## Required action
In the entries below, count every line with the string "greičiau". State the count and nothing else.

## Collection entries
********
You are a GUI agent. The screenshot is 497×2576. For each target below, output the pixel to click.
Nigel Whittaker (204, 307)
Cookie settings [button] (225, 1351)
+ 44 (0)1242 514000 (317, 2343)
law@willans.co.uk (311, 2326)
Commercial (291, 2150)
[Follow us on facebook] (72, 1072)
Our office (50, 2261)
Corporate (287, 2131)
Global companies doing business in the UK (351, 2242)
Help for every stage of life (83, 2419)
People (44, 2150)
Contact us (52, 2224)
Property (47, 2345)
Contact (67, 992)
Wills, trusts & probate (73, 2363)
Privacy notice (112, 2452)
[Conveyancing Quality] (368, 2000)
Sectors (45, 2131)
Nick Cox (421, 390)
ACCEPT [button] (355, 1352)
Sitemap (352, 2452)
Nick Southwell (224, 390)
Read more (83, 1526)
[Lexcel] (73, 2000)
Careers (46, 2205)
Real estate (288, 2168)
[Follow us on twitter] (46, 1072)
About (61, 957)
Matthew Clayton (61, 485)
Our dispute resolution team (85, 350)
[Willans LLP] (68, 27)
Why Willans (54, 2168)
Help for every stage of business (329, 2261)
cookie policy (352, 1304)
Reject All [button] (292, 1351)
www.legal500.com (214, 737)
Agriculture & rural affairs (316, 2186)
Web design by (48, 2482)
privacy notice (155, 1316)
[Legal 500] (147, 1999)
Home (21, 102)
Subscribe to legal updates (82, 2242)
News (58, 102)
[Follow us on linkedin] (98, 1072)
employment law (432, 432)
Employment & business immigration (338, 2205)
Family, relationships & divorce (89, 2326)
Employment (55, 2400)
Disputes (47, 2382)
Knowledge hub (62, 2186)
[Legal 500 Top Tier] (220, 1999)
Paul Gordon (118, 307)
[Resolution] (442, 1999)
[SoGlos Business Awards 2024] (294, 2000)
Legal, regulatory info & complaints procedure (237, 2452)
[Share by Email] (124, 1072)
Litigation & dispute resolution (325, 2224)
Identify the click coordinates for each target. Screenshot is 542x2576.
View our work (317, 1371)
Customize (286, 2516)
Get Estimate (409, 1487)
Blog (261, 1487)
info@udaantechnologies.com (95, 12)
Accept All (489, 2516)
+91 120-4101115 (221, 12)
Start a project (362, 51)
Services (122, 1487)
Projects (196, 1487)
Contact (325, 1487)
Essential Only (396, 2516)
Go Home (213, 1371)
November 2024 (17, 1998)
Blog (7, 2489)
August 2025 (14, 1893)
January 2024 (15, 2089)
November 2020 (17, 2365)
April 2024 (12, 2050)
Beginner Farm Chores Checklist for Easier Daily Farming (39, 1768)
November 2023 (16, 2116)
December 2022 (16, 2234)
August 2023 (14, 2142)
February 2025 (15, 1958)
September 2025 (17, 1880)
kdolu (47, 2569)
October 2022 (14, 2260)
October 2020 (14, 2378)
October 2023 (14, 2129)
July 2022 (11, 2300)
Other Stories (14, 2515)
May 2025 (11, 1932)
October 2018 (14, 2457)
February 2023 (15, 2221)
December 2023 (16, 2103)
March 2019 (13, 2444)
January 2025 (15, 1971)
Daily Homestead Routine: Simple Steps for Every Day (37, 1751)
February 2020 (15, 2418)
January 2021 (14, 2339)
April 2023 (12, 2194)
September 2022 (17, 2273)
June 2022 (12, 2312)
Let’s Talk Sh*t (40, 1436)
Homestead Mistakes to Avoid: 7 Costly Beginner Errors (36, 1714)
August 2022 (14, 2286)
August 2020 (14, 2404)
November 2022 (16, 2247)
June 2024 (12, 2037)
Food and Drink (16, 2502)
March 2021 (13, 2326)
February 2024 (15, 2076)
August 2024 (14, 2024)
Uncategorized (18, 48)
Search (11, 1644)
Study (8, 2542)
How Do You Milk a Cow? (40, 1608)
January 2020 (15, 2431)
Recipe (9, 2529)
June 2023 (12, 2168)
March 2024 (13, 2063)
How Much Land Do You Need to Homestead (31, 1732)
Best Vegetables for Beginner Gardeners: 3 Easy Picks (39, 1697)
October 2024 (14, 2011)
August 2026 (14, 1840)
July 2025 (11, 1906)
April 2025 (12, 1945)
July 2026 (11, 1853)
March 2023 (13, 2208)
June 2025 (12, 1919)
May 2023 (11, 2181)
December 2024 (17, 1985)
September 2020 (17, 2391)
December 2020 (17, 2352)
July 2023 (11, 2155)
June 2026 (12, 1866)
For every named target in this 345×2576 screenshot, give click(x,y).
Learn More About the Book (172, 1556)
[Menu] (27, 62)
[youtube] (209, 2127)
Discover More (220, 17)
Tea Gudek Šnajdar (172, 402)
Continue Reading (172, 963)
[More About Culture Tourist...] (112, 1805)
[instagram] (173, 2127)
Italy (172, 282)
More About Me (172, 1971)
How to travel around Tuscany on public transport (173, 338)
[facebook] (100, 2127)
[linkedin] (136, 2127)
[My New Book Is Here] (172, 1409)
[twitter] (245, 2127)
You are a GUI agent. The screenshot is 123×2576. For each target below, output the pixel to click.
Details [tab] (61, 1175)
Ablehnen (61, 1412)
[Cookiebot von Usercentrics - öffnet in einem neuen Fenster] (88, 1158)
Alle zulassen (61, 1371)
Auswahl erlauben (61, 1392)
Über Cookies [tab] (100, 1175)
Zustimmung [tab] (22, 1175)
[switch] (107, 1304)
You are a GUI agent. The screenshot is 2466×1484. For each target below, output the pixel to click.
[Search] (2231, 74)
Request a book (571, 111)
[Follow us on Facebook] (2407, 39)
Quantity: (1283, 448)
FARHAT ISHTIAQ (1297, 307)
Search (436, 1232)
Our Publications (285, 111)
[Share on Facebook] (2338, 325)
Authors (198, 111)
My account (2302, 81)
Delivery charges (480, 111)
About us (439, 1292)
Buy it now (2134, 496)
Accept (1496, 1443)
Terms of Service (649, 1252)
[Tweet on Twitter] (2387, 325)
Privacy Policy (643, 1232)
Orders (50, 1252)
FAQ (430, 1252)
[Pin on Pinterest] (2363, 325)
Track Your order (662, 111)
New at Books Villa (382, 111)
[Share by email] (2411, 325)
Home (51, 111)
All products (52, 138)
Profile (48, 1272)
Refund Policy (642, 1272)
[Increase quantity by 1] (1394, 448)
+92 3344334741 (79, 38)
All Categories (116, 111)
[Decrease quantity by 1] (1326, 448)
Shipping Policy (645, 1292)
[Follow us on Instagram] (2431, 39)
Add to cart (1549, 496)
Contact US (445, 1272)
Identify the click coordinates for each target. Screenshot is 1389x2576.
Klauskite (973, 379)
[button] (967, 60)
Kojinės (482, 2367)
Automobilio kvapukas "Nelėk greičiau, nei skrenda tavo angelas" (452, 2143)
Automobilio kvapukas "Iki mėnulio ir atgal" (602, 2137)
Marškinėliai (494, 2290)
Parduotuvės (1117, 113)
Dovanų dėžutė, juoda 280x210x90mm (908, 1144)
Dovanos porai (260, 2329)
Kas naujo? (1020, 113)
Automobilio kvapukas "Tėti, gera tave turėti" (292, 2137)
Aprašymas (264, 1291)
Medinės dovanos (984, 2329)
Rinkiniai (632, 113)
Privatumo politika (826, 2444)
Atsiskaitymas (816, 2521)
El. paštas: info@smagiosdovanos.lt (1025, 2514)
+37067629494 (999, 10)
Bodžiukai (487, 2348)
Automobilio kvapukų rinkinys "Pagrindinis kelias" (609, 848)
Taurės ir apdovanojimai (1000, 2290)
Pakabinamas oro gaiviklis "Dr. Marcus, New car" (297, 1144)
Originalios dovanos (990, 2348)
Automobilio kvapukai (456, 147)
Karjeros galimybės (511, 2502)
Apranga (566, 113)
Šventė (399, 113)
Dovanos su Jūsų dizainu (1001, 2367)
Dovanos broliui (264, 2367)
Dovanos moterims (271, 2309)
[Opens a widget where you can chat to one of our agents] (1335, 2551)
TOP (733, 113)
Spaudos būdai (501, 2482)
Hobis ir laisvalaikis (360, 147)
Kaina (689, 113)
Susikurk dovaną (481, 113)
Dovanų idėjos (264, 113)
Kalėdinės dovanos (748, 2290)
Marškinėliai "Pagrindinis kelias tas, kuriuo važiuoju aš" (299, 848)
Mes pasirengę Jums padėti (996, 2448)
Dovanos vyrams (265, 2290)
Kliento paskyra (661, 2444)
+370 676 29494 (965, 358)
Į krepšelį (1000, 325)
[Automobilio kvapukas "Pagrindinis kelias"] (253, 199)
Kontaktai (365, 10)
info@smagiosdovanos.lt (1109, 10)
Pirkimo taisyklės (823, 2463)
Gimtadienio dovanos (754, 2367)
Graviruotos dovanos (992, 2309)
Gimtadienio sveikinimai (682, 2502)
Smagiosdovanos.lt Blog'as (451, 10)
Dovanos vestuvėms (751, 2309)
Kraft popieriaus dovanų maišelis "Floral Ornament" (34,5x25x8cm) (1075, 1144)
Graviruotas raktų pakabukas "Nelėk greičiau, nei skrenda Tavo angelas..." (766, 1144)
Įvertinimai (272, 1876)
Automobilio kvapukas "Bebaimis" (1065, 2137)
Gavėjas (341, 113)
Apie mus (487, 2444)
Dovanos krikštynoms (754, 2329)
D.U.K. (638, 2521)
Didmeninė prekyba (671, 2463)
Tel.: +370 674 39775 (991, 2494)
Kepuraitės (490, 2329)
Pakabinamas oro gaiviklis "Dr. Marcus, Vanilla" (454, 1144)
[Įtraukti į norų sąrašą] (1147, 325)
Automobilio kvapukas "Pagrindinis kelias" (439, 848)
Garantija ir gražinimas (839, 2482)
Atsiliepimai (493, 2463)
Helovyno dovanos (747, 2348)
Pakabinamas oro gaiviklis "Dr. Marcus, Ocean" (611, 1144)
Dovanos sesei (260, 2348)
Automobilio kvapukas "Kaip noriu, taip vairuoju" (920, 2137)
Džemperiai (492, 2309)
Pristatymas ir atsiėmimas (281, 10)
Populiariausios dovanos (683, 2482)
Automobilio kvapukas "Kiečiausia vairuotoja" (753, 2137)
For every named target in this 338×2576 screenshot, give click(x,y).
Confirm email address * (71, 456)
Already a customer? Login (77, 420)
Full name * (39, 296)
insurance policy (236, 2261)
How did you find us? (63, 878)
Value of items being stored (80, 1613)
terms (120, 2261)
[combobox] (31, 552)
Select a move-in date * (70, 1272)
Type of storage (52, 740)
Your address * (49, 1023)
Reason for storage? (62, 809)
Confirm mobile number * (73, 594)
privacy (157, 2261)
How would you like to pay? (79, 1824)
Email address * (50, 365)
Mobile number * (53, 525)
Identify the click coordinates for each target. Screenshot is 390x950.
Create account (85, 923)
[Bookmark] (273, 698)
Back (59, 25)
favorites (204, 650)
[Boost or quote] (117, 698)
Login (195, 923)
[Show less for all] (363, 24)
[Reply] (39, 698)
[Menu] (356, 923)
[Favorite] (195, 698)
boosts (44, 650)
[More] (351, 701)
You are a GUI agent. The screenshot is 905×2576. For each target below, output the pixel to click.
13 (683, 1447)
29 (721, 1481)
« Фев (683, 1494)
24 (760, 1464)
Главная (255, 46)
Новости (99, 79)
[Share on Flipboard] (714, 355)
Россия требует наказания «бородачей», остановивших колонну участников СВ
********
## Solution to this task
2